Die politische Sommerpause treibt wieder einmal spezielle Blüten. So nutzt die SVP die mediale Flaute, um eine Breitseite gegen Justizminister Beat Jans und seine Asylpolitik abzufeuern. So weit, so erwartbar. Allerdings ist der Basler Sozialdemokrat kein Kind von Traurigkeit. Er hat seinerseits einen vorgezogenen 1.-August-Kracher gezündet.
Letzte Woche veröffentlichte Jans in der NZZ ein Plädoyer für ein institutionelles Abkommen mit der EU, das er mit dem in Bern durchaus umstrittenen Begriff «Bilaterale III» bezeichnete. Es schaffe Rechtssicherheit und schwäche die Souveränität der Schweiz nicht, sondern stärke sie: «Denn niemand profitiert mehr vom EU-Binnenmarkt als die Schweiz.»
Beat Jans lehnt sich dabei ziemlich weit aus dem Fenster, wenn er schreibt: «Der Bundesrat strebt bis Ende Jahr eine Einigung mit der EU an. Er ist überzeugt, dass dies im Interesse der Schweiz ist.» An sich entspricht das der offiziellen Linie der Landesregierung, doch die Offensive des Justizministers im heiklen Dossier sorgte prompt für eine Gegenreaktion.
Besonders angesäuert zeigte sich Alt-Bundesrat Ueli Maurer (SVP). Er warf Jans ebenfalls in der NZZ «schon fast eine bösartige Verzerrung der Fakten» vor. Der Paradigmenwechsel im Bundesrat sei «nicht nur unverständlich, er gefährdet auch die Unabhängigkeit der Schweiz». Das überrascht nicht: Maurer spielt seit seinem Rücktritt gerne den Querschläger.
Allerdings handelte es sich bei Jans’ Gastbeitrag nicht um einen Sololauf des als europhil bekannten Baslers. Er war mit dem Aussendepartement von Ignazio Cassis (FDP) abgesprochen, bestätigte ein Jans-Sprecher der «Sonntagszeitung». Bundespräsidentin Viola Amherd (Mitte), die als proeuropäisch gilt, dürfte ebenfalls Bescheid gewusst haben.
Handelt es sich bei diesem Böller eher um einen Versuchsballon? Die Reaktionen aus der Politik blieben überschaubar. Mitte-Präsident Gerhard Pfister gelang es, in einem Post auf X gleichzeitig Jans und Maurer zu kritisieren. Heftigen Widerspruch gab es einzig von notorischen EU-Gegnern wie der Zuger Milliardärstruppe Kompass/Europa.
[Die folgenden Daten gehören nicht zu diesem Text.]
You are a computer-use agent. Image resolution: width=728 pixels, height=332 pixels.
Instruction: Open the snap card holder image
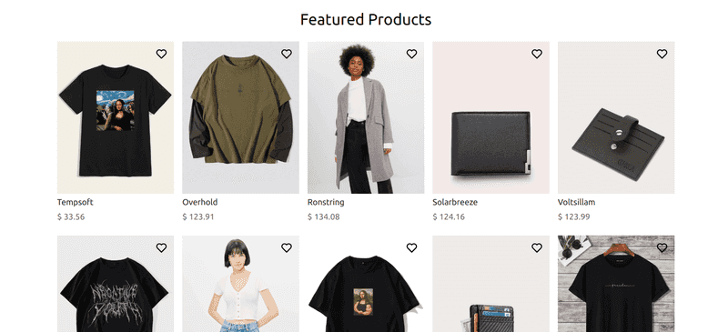[616, 117]
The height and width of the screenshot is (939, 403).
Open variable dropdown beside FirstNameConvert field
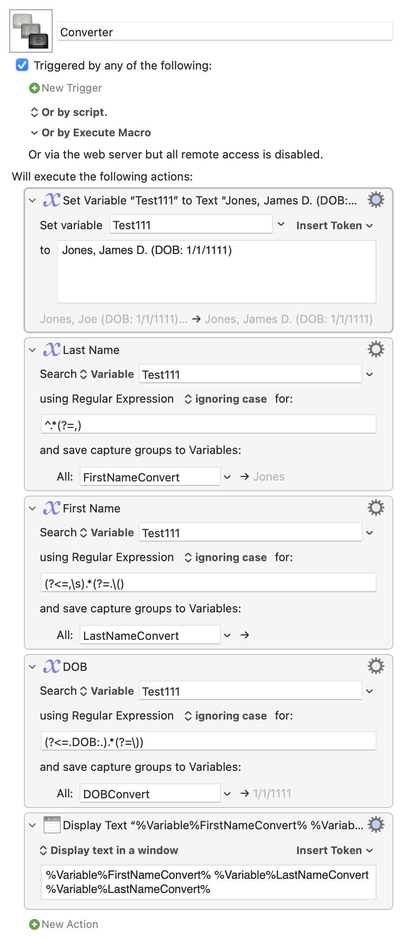click(227, 477)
A productive call with Minister @ignaziocassis. Glad to note significant progress of 🇪🇺🇨🇭talks, notably on institutional issues, state aid and towards a transitional arrangement for 2025 @HorizonEU calls. Important to keep the momentum in the area of the free movement of persons. pic.twitter.com/oZQHoExXvc
— Maroš Šefčovič🇪🇺 (@MarosSefcovic) July 4, 2024
Das erstaunt nicht. Noch weiss niemand, was bei dem im März lancierten Neustart der Verhandlungen resultieren wird. Durchbruch oder Scheitern? Alles scheint möglich. Die EU möchte einen Deal bis Jahresende, doch ein für den 20. Juni geplanter Besuch des zuständigen EU-Kommissionsvizes Maroš Šefčovič in Bern wurde kurzfristig abgesagt.
Dies wurde als Signal für eine gröbere Verstimmung in Brüssel gedeutet. Am 4. Juli allerdings gab Šefčovič auf X so etwas wie Entwarnung. Er habe ein «produktives Telefongespräch» mit Aussenminister Ignazio Cassis geführt, schrieb der Slowake. Es gebe «bedeutende Fortschritte» in den Verhandlungen, etwa bei den institutionellen Fragen.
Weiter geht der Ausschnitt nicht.